What to do if the client still takes offense
We all know that one client who, no matter what you do, always seems to be offended. You've tried your best to be polite and professional, but somehow they always manage to take offense.
If you're in a situation where the client still takes offense after you cancel a meeting politely, here are some things you can do:
Try to understand the client's feelings
What might be causing them to react this way? It could be something personal, or it could be something related to the project. If you can't figure it out, try asking them directly.
Offer a compensation
Once you understand their perspective, find a compromise. Maybe there's a way to reschedule the meeting without offending them. Or perhaps you can offer compensation like a discount on your next project or a freebie that they can use.
Give the client space
You may need to distance yourself from the client if all else fails. It doesn't mean you have to end the relationship, but you might need to take a step back. Tell them you're still committed to the project but need to take some space.
Reassess your business relationship
If the client continues to be unresponsive, you should reassess your business relationship with them. They might not be a good fit for you, and that's okay.
You don't need to work with everyone who comes your way. Focus on finding clients who are a good match for your business.

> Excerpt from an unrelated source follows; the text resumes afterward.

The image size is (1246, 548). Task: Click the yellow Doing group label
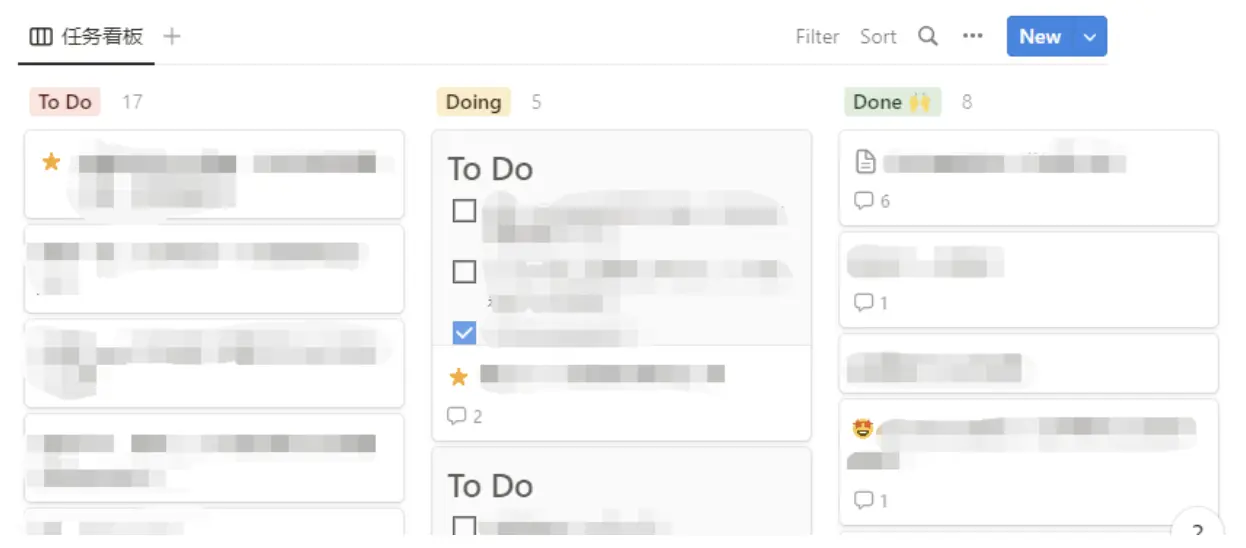coord(473,102)
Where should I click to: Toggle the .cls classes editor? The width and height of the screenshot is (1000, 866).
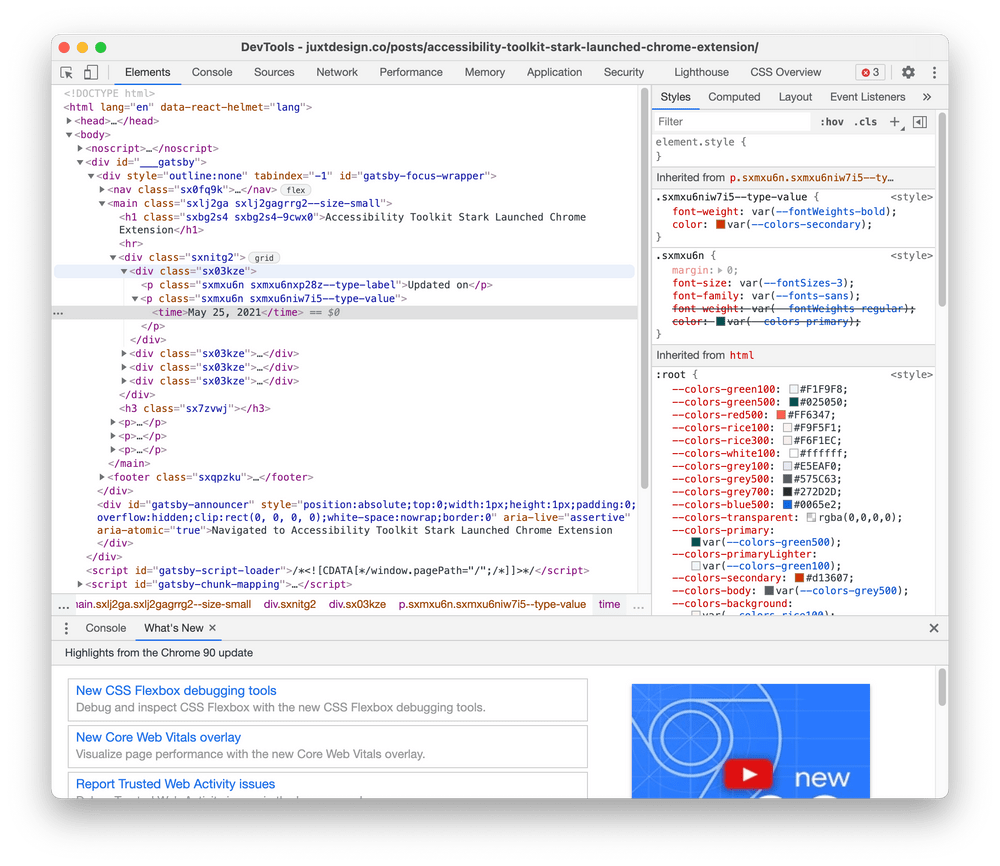click(865, 121)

Canceling a meeting doesn't mean you must go out of your way to reschedule or make up for it in some other way. Just be polite, give notice, and move on.
Hopefully, these tips will help you deal with an uncooperative client. Remember, it's important to stay calm and professional, even when they're not.
Being a professional isn't just about your resume or experience. It's also about how you handle tricky situations and communicate with your client. Canceling a meeting is never ideal, but sometimes it's unavoidable. By following our tips, you can do it without upsetting your client. It's about maintaining etiquette and fine-tuning pitches, so you don't lose any business leads.